Tokyo resumed its own rally on stimulus hopes, while there were also healthy gains in Shanghai, Sydney, Seoul, Singapore, Taipei, Wellington and Manila
Asian markets rebounded Friday from the previous day’s losses, though investors were cautious as they try to gauge the impact of the Delta variant of coronavirus on the global outlook.
Hong Kong led the advances due to healthy buying into tech firms that were battered Thursday by China’s latest clampdown on the gaming industry, but concerns that authorities will crack the whip again continue to weigh on sentiment.
Hong Kong surged 1.6 percent in the morning, led by tech giants Tencent, NetEase, Alibaba and JD.com after they suffered extensive losses Thursday in reaction to Chinese officials ordering gaming firms to stop focusing on profits.
Tokyo resumed its own rally on stimulus hopes, while there were also healthy gains in Shanghai, Sydney, Seoul, Singapore, Taipei, Wellington and Manila.
Still, while Asia was on course to end the week with gains, economies and stock markets continue to be affected by the impact of the Delta variant, which continues to send infection rates spiking and forcing some governments to impose strict containment measures.
And analysts warned that the recovery would take time.
Ultimately, the path back to a more normal economic environment is likely going to be long, and we can expect setbacks along the way, Brad McMillan, of Commonwealth Financial Network, wrote in a note.

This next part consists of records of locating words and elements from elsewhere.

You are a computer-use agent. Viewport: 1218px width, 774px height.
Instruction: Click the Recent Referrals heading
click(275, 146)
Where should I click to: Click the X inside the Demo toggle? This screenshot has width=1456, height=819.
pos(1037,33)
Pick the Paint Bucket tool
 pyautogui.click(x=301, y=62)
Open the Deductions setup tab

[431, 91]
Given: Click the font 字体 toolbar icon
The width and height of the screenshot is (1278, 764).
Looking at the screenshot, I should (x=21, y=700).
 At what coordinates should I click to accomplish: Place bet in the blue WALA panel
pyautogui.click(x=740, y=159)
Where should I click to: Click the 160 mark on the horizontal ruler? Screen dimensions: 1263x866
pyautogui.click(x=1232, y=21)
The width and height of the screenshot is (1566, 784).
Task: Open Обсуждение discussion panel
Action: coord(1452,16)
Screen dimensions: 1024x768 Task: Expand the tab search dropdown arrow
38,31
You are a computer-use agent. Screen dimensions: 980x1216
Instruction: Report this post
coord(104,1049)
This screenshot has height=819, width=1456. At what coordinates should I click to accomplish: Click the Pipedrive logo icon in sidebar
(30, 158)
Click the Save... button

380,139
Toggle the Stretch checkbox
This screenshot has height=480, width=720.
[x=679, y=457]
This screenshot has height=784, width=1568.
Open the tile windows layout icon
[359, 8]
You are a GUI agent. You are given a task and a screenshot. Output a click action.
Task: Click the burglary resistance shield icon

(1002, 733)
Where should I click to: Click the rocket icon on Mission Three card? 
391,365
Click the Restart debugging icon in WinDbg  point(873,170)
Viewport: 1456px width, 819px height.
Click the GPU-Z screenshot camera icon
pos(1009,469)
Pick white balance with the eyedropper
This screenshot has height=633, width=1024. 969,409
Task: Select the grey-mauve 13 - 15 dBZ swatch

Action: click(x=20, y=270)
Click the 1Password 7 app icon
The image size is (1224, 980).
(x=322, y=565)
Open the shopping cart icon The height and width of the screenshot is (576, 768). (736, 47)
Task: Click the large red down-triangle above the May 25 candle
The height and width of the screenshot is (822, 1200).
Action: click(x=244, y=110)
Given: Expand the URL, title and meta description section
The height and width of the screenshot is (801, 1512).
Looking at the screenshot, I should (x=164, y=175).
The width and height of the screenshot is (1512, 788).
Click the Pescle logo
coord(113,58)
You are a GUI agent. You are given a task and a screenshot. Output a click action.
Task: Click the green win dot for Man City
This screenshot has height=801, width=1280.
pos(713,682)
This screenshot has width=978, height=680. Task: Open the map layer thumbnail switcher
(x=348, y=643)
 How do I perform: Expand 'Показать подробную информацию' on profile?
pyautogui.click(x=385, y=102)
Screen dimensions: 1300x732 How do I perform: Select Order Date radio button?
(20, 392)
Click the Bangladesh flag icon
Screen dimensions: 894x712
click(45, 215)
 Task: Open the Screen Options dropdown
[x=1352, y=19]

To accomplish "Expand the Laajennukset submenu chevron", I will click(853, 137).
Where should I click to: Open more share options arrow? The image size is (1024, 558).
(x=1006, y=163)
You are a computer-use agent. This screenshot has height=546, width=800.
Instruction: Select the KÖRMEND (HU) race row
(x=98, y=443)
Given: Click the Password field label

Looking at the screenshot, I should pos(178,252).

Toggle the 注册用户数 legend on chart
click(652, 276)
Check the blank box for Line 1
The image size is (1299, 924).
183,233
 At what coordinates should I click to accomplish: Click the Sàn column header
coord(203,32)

The recent slowdown could lead to further volatility in the months ahead.
With Wall Street ending in the red again, it was eurozone equities that provided the positive lead after the European Central Bank (ECB) tweaked its monetary stimulus programme, with boss Christine Lagarde saying the move was not a “tapering” but a “recalibration”.
But she did warn that the speed of the recovery continues to depend on the course of the pandemic and progress with vaccinations.
The move eased concerns about the end of the ultra-loose monetary policy that has been crucial to a recovery in economies and equities.